Departments wrongly estimated the level of claims government-backed compensation schemes would receive and the speed at which applications could be processed, fuelling payment backlogs, the National Audit Office has said.
A report from the public-spending watchdog reached the conclusion after looking at seven recent compensation schemes that are expected to pay out almost £15bn to people harmed by the actions of public bodies. The Cabinet Office’s Infected Blood Compensation Scheme alone is expected to pay out £12.8bn. So far just £3.5bn has been paid out across the seven schemes.
In addition to the Infected Blood Compensation Scheme, the NAO looked at the Home Office’s Windrush Compensation Scheme, the Ministry of Defence’s LGBT Financial Recognition Scheme and four different schemes to compensate victims of the Post Office Horizon Scandal that are overseen by the Department for Business and Trade.
In the case of DBT’s Horizon Shortfall Scheme and the MoD’s LGBT Financial Recognition Scheme, more people claimed than had been anticipated.
However the opposite was the case for the Windrush Compensation Scheme. It first opened to claims in April 2019, with the expectation of a two-year window. Far fewer people than anticipated submitted claims and the scheme is now open-ended.
The Horizon Group Litigation Order Scheme underestimated the time it would take to retrieve loss information for claimants, resulting in longer than expected processing times. Its claim window is also open-ended now.
As of January this year, the NAO said fully assessed claims to the Horizon Group Litigation Order Scheme were taking an average of 147 working days to conclude, from the point at which all required information had been received. Fixed-sum claims, meanwhile, were taking 24 working days.
Despite initially attracting fewer applications than expected, the Windrush Compensation Scheme had built up a backlog of 2,257 in-progress claims by March 2023. According to the NAO, as of 2020 the average time taken to conclude eligible claims was 14 months, however by 2025 eligible claims were being concluded within five months, on average.
The NAO acknowledged that a number of government compensation schemes have made progress in handling claims and processing pay-outs to claimants – and that all schemes now offer interim payments or fixed sums, which help to settle some claims more quickly.
Nevertheless, it said there is still more to do to identify all those eligible and minimise delays.
The NAO said “substantial variation” remains in the time it takes to conclude claims, both between different schemes and within the same one. Some claimants can wait over a year after they apply before receiving an offer of compensation.
The NAO said those responsible for administering compensation schemes should accept “some risk of overpaying claimants”, or making payments to ineligible people, when deciding payment frameworks, evidential requirements and the window for claims.
NAO head Gareth Davies said those who have experienced harm should be able to expect a straightforward process for claiming compensation – and no unreasonable delays in processing.

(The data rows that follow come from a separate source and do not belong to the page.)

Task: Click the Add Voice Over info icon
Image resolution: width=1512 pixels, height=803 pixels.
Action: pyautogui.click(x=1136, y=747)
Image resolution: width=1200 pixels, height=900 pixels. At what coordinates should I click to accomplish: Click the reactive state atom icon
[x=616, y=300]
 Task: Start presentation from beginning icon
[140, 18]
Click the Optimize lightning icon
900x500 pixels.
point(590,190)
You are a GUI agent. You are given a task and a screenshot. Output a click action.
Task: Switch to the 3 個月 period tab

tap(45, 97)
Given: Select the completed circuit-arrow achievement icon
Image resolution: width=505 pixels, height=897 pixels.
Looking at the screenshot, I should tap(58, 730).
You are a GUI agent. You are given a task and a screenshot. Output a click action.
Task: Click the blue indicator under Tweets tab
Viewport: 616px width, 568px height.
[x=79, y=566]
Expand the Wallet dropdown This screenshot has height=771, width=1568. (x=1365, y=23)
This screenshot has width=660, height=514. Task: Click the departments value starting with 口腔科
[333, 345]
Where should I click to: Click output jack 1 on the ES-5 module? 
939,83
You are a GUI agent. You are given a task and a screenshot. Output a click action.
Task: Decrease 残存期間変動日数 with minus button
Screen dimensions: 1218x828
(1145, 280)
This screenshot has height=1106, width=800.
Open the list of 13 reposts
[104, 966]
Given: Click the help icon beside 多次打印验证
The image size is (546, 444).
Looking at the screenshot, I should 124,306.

“There is clear evidence that more recent compensation schemes have learned from the experience of earlier schemes, helping reach more affected people and speed up payments to those eligible,” he said.
Sir Geoffrey Clifton-Brown, chair of parliament’s Public Accounts Committee, said the magnitude of anticipated payouts reflected the “terrible harms and injustices” victims have endured, stretching back decades in some cases.
“Government has historically underestimated the complexity of these schemes, meaning that people are waiting too long to receive payments,” he said. “Government is trying to apply the lessons from previous experience, but there remains work to be done to ensure that all those eligible receive the compensation they are owed.”